The decision sparked an angry response from Northwest officials, environmental organizations and Columbia River Gorge residents in light of the June 2016 derailment of an oil train in Mosier that spilled 42,000 gallons of crude oil and igniting a fire. Union Pacific blamed the derailment on a faulty rail fastener, not the train’s braking system. Environmental activists insist ECP brakes would help because they control all train car brakes simultaneously.
The rule rollback is the kind of flash-point issue that can explode into legislative action, possibly in both Oregon and Washington. Governor Brown and Governor Jay Inslee issued a joint statement calling the rollback “reckless and dangerous.” Friends of the Columbia River Gorge said the Trump administration decision points to the need for “strong legislation” requiring railroads to carry worst-case insurance and create spill prevention and crisis response plans. Similar legislation was proposed in the 2017 Oregon legislative session, but failed to pass.
States have very limited jurisdiction to regulate railroads. For example, states lack the ability to ban oil trains.
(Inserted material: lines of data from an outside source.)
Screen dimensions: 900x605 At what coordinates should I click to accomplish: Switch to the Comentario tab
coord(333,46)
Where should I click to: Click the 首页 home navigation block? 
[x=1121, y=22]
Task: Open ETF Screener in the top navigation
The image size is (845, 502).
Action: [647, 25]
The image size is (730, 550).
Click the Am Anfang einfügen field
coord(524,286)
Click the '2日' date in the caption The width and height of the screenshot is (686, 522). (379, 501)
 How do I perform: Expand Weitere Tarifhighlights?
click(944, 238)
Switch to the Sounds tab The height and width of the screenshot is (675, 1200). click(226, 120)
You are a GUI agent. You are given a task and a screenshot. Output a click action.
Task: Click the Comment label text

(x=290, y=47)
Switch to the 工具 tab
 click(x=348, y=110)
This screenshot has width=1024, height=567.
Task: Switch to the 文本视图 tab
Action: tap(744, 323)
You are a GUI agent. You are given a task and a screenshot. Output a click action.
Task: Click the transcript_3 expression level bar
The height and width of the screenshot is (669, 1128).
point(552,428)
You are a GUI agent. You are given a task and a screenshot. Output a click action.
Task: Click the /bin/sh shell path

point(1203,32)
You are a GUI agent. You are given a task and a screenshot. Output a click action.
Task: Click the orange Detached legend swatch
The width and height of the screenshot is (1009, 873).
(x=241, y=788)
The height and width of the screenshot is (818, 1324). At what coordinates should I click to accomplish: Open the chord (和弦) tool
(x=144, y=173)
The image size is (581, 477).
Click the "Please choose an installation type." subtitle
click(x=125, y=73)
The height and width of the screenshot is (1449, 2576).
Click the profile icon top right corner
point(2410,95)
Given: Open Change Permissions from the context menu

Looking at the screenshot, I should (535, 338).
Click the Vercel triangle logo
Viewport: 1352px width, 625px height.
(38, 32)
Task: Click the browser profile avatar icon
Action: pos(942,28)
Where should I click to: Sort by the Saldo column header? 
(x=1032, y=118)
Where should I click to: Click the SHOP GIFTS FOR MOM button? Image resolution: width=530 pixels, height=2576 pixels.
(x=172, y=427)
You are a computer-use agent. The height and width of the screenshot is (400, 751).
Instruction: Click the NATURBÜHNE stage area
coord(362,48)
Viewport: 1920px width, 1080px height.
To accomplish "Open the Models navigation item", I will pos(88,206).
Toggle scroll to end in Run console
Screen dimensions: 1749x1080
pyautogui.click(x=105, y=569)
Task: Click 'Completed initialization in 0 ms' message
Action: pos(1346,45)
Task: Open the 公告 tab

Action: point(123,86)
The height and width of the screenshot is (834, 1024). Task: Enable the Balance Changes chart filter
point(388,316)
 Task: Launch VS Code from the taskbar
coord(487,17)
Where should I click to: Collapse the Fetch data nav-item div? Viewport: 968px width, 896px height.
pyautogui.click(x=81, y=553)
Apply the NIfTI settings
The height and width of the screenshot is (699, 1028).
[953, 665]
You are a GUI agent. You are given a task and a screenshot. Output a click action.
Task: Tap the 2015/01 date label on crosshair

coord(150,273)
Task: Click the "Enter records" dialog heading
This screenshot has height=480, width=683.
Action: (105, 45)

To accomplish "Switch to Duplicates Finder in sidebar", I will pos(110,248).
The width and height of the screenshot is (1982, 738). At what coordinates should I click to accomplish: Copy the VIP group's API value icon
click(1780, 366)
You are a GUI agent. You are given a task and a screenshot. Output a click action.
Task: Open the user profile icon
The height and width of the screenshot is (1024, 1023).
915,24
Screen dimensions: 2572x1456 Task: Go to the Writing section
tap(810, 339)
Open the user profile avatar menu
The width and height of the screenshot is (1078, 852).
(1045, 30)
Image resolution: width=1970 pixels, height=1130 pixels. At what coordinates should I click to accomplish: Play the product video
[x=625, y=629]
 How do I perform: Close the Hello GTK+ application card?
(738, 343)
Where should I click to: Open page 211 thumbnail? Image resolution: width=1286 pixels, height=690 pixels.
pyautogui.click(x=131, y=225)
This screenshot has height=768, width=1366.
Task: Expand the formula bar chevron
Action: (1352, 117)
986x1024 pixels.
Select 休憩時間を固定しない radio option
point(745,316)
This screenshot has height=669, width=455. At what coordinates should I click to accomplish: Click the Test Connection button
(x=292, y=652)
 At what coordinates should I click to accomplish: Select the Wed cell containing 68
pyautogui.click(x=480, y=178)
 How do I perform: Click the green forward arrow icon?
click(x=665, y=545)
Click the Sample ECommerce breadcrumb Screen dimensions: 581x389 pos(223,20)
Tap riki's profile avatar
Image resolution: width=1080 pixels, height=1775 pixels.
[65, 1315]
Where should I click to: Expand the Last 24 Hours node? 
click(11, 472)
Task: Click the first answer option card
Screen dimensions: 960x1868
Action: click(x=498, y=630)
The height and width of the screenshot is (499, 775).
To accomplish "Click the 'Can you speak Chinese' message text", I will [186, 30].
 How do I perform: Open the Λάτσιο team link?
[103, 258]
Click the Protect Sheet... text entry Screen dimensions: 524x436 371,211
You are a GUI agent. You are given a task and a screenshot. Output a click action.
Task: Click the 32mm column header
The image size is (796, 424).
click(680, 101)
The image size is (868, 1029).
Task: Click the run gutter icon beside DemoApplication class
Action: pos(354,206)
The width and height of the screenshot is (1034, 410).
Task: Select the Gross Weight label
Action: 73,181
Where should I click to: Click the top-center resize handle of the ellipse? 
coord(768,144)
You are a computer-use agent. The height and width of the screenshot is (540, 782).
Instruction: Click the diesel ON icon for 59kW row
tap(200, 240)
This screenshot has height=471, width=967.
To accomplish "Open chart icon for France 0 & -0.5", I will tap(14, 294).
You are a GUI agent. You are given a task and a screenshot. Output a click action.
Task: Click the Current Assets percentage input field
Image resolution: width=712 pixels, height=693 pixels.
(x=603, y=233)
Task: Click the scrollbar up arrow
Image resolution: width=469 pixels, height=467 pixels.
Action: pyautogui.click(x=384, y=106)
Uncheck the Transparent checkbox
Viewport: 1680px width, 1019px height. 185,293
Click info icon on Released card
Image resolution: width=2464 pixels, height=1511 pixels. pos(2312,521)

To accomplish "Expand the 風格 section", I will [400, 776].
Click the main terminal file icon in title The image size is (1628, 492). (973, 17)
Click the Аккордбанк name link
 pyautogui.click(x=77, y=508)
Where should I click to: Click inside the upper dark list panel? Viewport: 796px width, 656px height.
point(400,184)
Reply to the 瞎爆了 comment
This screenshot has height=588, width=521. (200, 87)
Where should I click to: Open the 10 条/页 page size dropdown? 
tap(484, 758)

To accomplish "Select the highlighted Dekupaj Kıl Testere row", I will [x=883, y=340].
Brown did sign a bill in 2015 that requires railroads to notify states of oil train movements.
Majority Democrats who control the Oregon House and Senate already have a major environmental issue on their plate in the short 2018 session – a cap-and-invest proposal designed to ratchet down industrial greenhouse gas emissions while generating $1.4 billion in new revenue. California already has an emissions credit system in place, which presumably Oregon would join. Business interests are opposing the legislation.
The main event for the 2018 Oregon legislative session will be responding to a potential voter rejection of a pair of hospital and health insurance assessments to sustain the Oregon Health Plan. Defeat of Referendum 101 could blow a big hole in the state’s budget.
By February, Oregon lawmakers should know the fate of GOP-backed tax-cut legislation, including a provision to eliminate state income taxes as a deduction on federal tax returns that would disproportionately harm states such as Oregon that rely heavily on income tax revenues.